Rivolgo un cenno a Giulia, che agita la mano in segno di saluto, e chiamo un taxi supplicando l'autista di dirigersi alla destinazione nel minor tempo possibile.
Sopporto l'occhiataccia che mi scocca quando il mio tono di voce si alza di un'ottava, in preda al panico, e guardo attraverso il finestrino le macchine sfrecciare accanto a noi.
Scendo dall'auto, e saluto il tassista che sorride nell'afferrare le banconote che gli porgo, per poi camminare a passo spedito verso l'aeroporto, attraversando la porta scorrevole seguita da Martina che si guarda attorno nervosa.

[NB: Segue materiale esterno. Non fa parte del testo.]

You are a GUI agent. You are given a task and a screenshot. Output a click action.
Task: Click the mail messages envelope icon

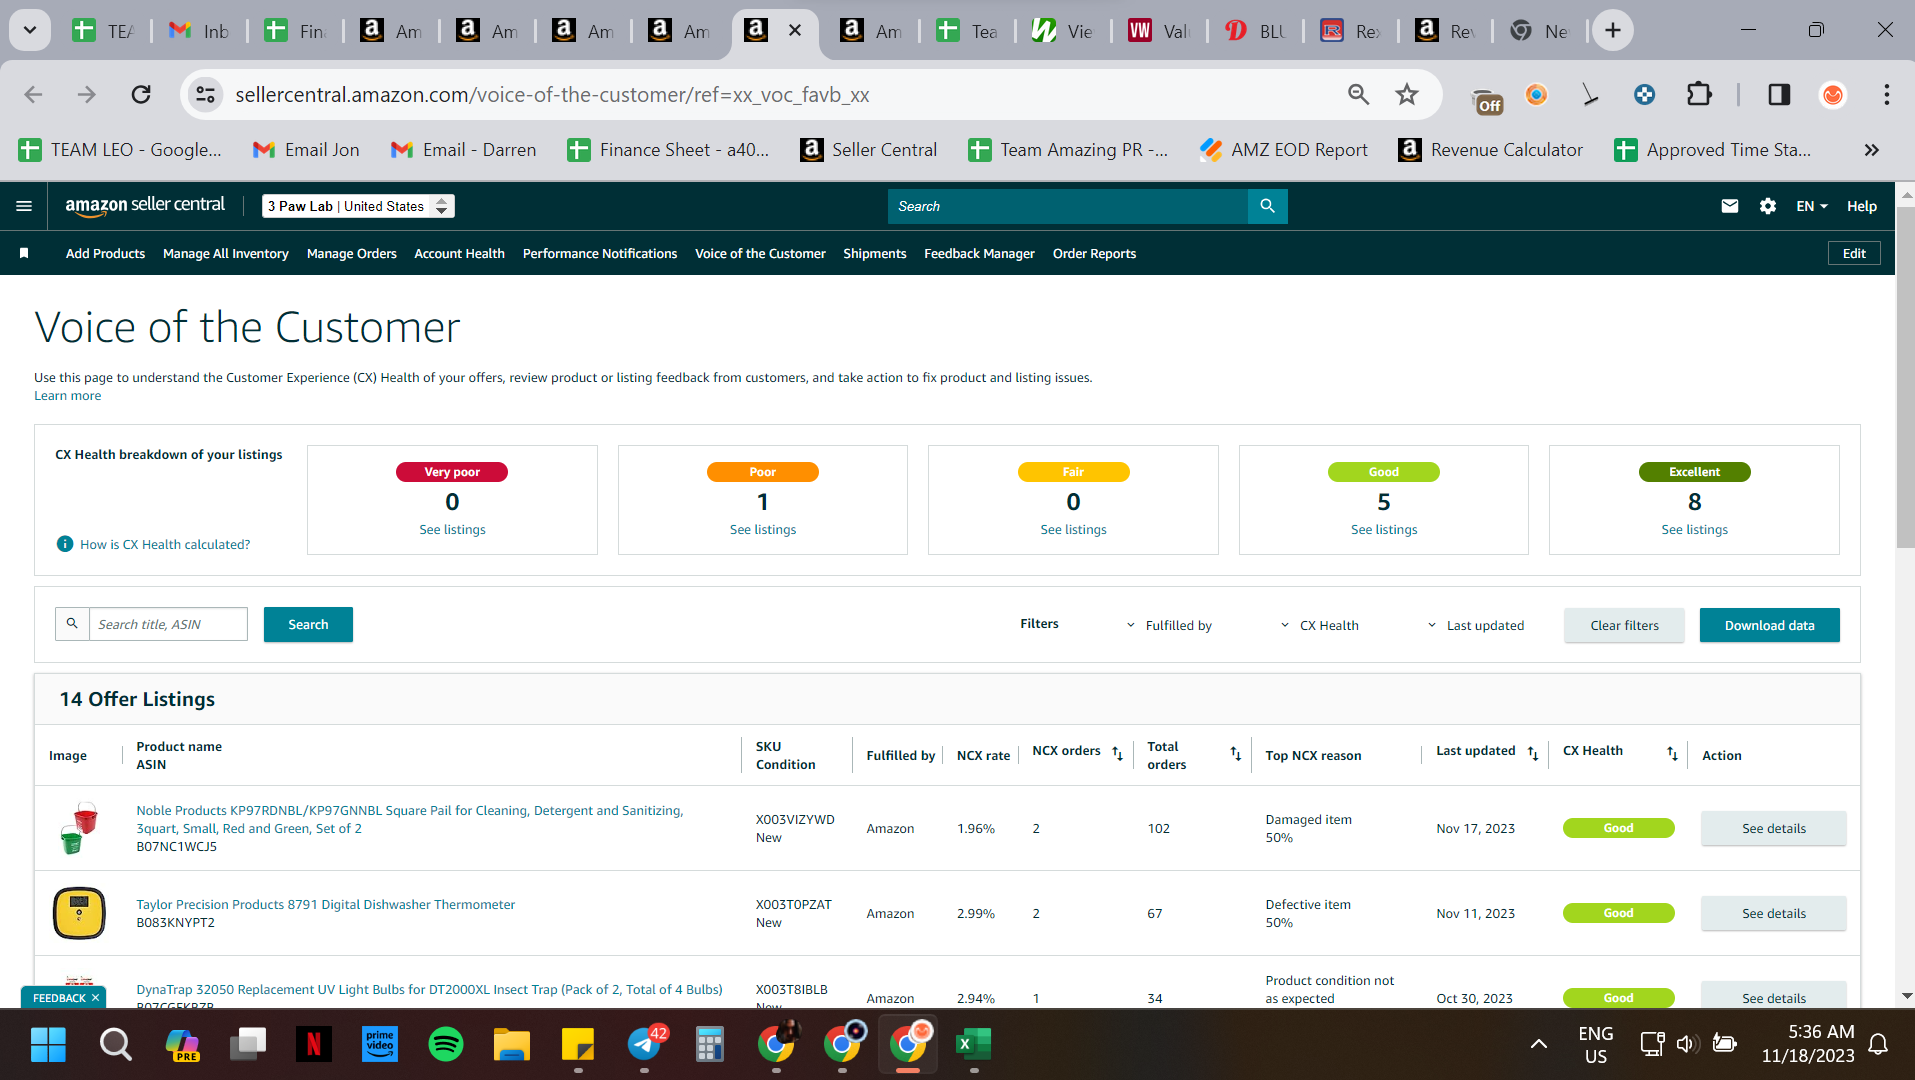[1730, 206]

Raggiungo velocemente la fila per il check in e frugo nella mia borsa in cerca dei documenti.
«Hai preso la tua tessera?»
«Ehm... signorina, ci conosciamo?»
Mi volto nella direzione in cui dovrebbe esserci la mia amica, alzando però lo sguardo su una signora impettita nella sua giacca stretta che mi osserva dal vetro dei suoi spessi occhiali da vista, e sistema dietro l'orecchio i capelli sfuggiti dal perfetto chignon.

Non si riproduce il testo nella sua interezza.